Women should take care not to look frumpy, while choosing a graceful outfit and not something loud and flashy. A two-piece matched suit is neat and professional, with pants being the better choice when making site visits or getting into or out of a car. Skirts should cover the thighs when you're seated and come to the knee when you're standing. The best way to check this is to sit on a chair in front of the mirror to see what the interviewer sees. Avoid short skirts and high slits. Wear a tailored blouse in a plain colour or conservative print and never show too much skin, especially not cleavage. Keep make up and jewellery simple for a polished look. Shoes should be comfortable and easy to walk in, so avoid stilettos or platforms.

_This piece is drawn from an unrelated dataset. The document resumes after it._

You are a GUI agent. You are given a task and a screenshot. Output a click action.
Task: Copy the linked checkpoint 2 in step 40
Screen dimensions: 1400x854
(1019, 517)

What your body language says about you

Your first impression is 55 percent body language. You can't control every non-verbal cue you give, but some points to remember include:

  • Greet the interviewer with a firm, not crushing, handshake;
  • Look the interviewer in the eye when speaking or listening. Staring at the floor gives the impression that you're not interested in what the other person's saying;
  • Don't slouch or fidget and keep your hands out of your pockets. Sit up straight with your feet squarely on the floor; and
  • Don't fold your arms or cross your legs. This will make the interviewer feel that you're disinterested or defensive.

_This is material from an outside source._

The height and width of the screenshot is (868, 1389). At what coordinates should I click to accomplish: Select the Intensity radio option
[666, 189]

Keep in mind that greetings and body language considered polite in one culture may not be considered polite in another. Westerners expect a firm handshake and eye contact, while a Japanese interviewer expects a limp handshake and no eye contact since prolonged eye contact is considered rude and disrespectful. Follow this with a small bow to show respect. In India, greet your interviewer with both hands clasped together and a slight head bow. Here men may shake hands with men, but not with women. When preparing for an interview, remember to research the culturally appropriate greeting and body language.

Securing the job

Despite your qualifications and experience, your behaviour during your interview will be the deciding factor in whether you get the job. Always:

  • Know the company and ask intelligent questions about the job;
  • Be personable. Don't be conceited, but be confident;
  • Turn off your phone before the interview begins;
  • Be articulate;
  • Be polite; and
  • Know interview etiquette, such as, never sit down before being invited to.

Deal breakers include behaviour like:

  • Chewing gum;
  • Lying or giving evasive answers;
  • Overemphasizing money and what the company can do for you;
  • A lack of maturity, tact or courtesy;
  • Speaking ill of previous employers; and
  • Not looking the interviewer in the eye and offering a limp handshake as a greeting.

Going equipped

When preparing for an interview, make sure you have everything you need before and during the interview. Take:

  • Enough copies of your CV for everyone present;
  • A pen and paper;
  • References (if they are not included in your CV or application)
  • A list of questions about the job and company, research material and the job advertisement;
  • Directions to the interview and contact information for the interviewer
  • Breath mints or gum;
  • A folder or briefcase to keep documents tidy;
  • Your driver's licence or photo ID;
  • Money if you need to pay for parking or lunch;
  • Your appointment calendar in case the interviewer wants to see you again; and
  • Bottled water.

While interviews and the prospect of a new job can be exciting, some may feel anxious before an interview. Preparing well, remembering that you are qualified for the job and going over your experience and achievements the day before can help keep you calm. Get enough sleep the night before, don't drink, smoke or take medication before the interview and eat wisely. Listen to music in your way there, breathe deeply to relax, arrive early and approach the interview calmly and rationally. With a confident attitude and enough preparation, the job will be yours.